* WORK TO COMPLETE
Below are entries. Reproduce exactly the lines between the line holding "Where should I click to: Open the" and the line holding "Click the Chrome", inclusive, and only those.

* PROVIDED ENTRIES
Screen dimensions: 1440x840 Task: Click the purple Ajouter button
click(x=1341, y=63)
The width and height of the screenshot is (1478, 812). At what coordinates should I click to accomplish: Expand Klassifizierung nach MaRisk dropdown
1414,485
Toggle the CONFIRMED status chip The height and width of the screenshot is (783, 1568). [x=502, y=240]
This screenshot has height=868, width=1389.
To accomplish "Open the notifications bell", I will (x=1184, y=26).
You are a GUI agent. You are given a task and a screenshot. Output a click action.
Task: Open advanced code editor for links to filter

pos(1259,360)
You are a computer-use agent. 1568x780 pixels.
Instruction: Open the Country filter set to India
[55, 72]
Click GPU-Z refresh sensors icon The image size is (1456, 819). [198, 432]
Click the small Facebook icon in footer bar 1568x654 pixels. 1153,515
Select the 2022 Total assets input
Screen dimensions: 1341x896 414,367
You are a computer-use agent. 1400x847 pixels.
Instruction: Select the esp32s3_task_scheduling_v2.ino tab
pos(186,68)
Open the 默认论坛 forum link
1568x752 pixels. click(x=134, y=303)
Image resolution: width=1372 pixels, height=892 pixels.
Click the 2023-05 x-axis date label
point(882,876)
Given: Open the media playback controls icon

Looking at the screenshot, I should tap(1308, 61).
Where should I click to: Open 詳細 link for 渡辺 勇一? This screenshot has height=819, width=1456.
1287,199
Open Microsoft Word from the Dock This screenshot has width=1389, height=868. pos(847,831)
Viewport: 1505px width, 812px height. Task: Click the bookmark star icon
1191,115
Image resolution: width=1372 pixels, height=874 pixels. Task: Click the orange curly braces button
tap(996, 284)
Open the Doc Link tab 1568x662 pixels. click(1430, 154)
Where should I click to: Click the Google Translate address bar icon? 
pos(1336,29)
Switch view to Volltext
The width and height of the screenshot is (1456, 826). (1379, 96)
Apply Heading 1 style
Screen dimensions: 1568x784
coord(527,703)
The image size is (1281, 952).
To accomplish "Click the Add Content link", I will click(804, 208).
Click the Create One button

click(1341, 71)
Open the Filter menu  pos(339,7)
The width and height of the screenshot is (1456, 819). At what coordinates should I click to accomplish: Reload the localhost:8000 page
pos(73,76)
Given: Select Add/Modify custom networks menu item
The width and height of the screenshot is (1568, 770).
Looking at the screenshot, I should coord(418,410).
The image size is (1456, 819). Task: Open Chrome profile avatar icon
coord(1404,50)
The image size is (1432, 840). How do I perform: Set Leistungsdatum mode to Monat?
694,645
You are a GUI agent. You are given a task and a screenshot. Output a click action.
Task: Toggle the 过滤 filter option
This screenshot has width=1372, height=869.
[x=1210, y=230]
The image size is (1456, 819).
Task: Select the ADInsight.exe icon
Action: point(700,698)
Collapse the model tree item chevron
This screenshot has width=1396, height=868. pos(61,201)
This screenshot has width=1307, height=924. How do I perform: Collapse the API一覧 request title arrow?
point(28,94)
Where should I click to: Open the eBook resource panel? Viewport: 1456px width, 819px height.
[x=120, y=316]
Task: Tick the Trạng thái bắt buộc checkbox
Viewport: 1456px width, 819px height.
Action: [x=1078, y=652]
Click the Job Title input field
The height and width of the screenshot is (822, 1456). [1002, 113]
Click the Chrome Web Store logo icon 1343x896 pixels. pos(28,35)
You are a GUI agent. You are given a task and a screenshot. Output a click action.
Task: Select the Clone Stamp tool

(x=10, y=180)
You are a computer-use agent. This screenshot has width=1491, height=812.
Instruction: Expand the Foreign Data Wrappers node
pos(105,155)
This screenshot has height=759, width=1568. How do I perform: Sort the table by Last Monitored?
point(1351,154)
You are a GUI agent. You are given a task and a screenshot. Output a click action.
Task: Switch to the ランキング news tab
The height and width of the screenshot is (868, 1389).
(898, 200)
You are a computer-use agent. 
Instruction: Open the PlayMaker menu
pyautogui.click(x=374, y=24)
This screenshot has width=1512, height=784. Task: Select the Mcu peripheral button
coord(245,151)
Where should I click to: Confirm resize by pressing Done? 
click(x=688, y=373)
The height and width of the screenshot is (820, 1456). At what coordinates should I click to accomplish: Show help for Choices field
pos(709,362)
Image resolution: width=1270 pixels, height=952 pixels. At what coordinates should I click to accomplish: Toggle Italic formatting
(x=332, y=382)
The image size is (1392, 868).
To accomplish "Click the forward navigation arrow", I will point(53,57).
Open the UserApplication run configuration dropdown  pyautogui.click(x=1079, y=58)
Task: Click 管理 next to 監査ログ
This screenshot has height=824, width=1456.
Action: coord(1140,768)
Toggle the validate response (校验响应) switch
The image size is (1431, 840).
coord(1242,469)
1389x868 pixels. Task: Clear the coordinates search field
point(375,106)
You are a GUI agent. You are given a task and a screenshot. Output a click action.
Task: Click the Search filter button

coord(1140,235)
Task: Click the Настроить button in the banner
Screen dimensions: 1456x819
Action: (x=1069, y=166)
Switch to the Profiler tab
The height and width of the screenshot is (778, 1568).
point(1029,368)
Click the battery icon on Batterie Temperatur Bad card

* FINISHED TASK
Where should I click to: Open the eBook resource panel? Viewport: 1456px width, 819px height.
[x=120, y=316]
Task: Tick the Trạng thái bắt buộc checkbox
Viewport: 1456px width, 819px height.
Action: [x=1078, y=652]
Click the Job Title input field
The height and width of the screenshot is (822, 1456). [1002, 113]
Click the Chrome Web Store logo icon 1343x896 pixels. pos(28,35)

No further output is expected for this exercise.